[Collected data]
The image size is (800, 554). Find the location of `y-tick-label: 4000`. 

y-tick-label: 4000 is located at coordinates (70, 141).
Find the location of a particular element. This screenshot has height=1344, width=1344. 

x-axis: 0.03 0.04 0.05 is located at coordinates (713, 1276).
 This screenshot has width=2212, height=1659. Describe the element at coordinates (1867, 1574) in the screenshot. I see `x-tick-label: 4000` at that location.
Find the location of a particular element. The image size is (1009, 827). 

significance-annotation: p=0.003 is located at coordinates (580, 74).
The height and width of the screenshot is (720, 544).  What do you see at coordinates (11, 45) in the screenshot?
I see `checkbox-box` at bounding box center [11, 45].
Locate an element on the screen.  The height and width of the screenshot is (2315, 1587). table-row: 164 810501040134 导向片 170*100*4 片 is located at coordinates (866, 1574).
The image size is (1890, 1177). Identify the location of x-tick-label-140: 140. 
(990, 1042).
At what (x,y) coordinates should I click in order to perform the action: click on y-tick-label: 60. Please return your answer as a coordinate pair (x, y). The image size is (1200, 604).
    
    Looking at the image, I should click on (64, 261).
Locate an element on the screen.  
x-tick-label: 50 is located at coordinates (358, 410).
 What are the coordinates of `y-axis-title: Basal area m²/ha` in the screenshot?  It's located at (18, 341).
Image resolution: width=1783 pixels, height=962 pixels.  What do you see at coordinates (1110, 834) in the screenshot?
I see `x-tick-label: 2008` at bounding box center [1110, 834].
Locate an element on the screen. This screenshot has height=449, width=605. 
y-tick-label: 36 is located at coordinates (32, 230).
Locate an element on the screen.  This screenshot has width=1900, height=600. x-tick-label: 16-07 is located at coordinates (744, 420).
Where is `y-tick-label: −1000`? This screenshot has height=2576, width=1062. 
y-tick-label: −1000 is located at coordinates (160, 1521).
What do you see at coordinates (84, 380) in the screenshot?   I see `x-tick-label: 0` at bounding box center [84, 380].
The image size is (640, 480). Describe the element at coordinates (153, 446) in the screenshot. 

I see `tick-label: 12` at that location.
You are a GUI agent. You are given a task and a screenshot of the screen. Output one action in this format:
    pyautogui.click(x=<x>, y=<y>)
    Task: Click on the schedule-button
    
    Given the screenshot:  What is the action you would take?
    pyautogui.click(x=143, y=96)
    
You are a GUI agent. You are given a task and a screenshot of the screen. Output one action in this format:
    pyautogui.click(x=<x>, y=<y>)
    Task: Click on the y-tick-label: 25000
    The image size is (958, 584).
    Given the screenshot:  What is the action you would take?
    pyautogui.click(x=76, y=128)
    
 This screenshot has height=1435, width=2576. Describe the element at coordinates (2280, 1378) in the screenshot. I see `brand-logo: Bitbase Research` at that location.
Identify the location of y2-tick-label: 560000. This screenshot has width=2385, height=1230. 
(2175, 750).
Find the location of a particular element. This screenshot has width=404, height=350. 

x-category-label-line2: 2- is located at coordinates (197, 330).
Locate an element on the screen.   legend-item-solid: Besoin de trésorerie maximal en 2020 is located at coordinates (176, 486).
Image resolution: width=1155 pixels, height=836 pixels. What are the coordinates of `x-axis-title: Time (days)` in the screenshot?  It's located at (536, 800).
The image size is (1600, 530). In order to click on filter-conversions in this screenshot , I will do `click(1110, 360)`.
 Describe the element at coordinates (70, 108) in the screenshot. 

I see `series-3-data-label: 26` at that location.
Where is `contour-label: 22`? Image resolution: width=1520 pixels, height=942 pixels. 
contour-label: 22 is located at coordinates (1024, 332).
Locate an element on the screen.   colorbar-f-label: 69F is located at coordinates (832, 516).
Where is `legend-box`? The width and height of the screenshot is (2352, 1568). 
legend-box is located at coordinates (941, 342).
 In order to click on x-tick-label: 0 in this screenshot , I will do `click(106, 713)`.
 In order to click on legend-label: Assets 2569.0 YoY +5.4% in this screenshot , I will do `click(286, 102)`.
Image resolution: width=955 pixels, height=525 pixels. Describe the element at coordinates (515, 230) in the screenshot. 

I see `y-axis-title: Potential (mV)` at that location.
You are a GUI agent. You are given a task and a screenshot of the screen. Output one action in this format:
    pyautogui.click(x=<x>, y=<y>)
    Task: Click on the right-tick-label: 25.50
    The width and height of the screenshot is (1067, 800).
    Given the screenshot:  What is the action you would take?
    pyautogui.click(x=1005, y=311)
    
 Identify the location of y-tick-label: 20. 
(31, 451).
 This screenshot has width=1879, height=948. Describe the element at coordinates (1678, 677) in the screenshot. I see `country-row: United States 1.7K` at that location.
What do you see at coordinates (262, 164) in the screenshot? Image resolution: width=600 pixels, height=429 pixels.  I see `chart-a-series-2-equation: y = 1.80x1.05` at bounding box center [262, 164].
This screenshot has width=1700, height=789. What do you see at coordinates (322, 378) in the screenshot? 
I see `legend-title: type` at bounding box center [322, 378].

> _Problem requirements_
Lay out the part of the records that runs from their first line through the line containing "y-tick-label: 4000 is" as a JSON list of strings, one string per line with blank lines left out. Include both ends and nothing else.

> _Answer space_
[
  "The image size is (800, 554). Find the location of `y-tick-label: 4000`. ",
  "y-tick-label: 4000 is located at coordinates (70, 141)."
]